== SUPPLIED RECORDS ==
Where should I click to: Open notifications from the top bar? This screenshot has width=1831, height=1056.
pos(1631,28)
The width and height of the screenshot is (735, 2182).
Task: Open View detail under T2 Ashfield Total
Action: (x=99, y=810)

== WHAT IS REQUIRED ==
The records above are to be printed out again exactly, without omission.

== WRITTEN ANSWER ==
Where should I click to: Open notifications from the top bar? This screenshot has width=1831, height=1056.
pos(1631,28)
The width and height of the screenshot is (735, 2182).
Task: Open View detail under T2 Ashfield Total
Action: (x=99, y=810)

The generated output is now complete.